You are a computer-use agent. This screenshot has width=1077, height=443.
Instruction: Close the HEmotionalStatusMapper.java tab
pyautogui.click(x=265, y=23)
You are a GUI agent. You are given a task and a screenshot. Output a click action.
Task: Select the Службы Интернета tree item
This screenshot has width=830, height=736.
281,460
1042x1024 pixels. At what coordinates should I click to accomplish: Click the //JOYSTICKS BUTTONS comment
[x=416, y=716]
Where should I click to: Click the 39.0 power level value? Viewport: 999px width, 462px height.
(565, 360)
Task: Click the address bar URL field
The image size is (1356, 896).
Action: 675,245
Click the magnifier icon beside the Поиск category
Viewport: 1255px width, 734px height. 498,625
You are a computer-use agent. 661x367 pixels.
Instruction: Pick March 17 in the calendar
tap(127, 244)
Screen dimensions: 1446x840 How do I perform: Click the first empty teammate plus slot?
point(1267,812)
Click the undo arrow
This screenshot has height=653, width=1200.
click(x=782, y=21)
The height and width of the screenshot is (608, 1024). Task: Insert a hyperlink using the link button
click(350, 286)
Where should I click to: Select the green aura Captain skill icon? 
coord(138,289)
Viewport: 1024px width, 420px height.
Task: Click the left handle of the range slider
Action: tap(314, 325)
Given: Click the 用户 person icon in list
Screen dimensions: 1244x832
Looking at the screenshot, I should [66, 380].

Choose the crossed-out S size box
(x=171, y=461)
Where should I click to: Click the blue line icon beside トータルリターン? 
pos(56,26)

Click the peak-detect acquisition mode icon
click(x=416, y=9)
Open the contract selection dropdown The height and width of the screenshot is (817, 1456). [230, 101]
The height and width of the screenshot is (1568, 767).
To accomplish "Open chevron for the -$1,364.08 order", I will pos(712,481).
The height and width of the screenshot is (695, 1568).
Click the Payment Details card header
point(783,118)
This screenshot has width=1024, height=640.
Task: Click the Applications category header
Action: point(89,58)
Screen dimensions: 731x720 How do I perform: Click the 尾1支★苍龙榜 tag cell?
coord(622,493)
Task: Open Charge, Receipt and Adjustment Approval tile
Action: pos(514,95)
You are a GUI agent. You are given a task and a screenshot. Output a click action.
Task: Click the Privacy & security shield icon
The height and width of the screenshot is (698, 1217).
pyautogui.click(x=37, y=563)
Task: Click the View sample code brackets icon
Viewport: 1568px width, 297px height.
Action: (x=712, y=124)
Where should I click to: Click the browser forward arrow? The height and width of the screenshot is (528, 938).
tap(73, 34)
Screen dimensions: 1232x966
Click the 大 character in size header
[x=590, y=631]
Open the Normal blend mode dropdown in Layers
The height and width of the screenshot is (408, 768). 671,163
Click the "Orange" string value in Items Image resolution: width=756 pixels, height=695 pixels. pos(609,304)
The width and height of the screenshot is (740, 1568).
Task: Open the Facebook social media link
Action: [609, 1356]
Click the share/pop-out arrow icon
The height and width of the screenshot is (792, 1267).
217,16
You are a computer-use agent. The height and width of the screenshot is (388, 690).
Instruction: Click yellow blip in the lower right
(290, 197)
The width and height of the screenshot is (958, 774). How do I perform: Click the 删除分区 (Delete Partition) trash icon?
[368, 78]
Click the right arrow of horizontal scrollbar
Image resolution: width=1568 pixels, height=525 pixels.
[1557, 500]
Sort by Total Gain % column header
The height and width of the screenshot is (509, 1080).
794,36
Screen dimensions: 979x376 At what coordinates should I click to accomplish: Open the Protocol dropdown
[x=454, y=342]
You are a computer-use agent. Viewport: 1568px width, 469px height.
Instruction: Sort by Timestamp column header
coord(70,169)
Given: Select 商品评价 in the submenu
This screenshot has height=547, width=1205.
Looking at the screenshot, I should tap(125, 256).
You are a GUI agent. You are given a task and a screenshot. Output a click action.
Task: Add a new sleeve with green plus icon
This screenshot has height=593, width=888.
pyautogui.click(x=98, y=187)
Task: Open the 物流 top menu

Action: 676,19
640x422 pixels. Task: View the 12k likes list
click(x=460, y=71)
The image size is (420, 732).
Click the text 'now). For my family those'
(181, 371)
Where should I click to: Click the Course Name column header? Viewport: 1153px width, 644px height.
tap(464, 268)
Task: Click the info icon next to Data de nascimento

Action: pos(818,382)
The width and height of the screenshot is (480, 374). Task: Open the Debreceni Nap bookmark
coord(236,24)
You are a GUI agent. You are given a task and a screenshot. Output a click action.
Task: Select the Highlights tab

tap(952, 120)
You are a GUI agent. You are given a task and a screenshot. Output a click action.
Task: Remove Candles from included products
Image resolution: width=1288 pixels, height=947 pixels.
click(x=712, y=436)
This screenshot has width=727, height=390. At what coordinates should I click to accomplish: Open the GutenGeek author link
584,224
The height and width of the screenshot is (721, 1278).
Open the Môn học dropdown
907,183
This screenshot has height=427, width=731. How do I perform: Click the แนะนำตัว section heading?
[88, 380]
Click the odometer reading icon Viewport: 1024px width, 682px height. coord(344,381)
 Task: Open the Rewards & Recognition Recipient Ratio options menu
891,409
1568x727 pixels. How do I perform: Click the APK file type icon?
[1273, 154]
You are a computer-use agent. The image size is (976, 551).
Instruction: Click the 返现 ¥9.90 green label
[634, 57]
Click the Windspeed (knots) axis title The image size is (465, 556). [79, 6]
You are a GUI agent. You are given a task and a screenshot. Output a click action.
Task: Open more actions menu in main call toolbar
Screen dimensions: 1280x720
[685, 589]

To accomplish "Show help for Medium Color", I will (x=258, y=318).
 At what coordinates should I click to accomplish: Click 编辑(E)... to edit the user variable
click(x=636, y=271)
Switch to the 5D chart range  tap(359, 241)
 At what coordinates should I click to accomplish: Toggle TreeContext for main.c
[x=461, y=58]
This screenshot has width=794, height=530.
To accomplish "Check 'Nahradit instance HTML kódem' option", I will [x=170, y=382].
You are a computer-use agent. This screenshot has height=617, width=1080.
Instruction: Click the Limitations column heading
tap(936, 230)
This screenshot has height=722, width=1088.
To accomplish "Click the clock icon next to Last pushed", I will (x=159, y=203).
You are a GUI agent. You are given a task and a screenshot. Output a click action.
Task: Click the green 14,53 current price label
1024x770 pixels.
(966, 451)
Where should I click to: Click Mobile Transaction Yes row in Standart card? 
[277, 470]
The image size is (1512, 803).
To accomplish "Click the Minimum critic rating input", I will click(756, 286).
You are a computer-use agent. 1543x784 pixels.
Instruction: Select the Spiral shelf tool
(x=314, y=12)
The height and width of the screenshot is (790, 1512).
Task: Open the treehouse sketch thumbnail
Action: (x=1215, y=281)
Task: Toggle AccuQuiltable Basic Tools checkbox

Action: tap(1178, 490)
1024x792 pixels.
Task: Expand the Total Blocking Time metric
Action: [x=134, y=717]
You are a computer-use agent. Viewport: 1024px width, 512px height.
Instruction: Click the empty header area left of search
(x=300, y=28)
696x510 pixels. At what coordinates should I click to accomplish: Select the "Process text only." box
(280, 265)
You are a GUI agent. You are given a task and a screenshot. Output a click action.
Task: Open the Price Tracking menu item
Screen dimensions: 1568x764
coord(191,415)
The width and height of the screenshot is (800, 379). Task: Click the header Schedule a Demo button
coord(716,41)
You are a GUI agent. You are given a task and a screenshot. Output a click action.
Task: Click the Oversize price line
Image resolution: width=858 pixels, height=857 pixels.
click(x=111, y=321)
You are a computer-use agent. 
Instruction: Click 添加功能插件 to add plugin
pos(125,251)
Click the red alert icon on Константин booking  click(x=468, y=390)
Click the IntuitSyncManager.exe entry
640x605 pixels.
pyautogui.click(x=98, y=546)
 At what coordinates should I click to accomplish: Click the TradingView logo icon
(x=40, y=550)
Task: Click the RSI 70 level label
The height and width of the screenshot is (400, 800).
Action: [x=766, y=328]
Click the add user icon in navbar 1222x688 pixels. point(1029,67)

= = =

The task :: Find each line in the listing above that contains "will", and copy that line.

Answer section ::
To accomplish "Open chevron for the -$1,364.08 order", I will pos(712,481).
To accomplish "Show help for Medium Color", I will (x=258, y=318).
To accomplish "Check 'Nahradit instance HTML kódem' option", I will [x=170, y=382].
To accomplish "Click the clock icon next to Last pushed", I will (x=159, y=203).
To accomplish "Click the Minimum critic rating input", I will click(756, 286).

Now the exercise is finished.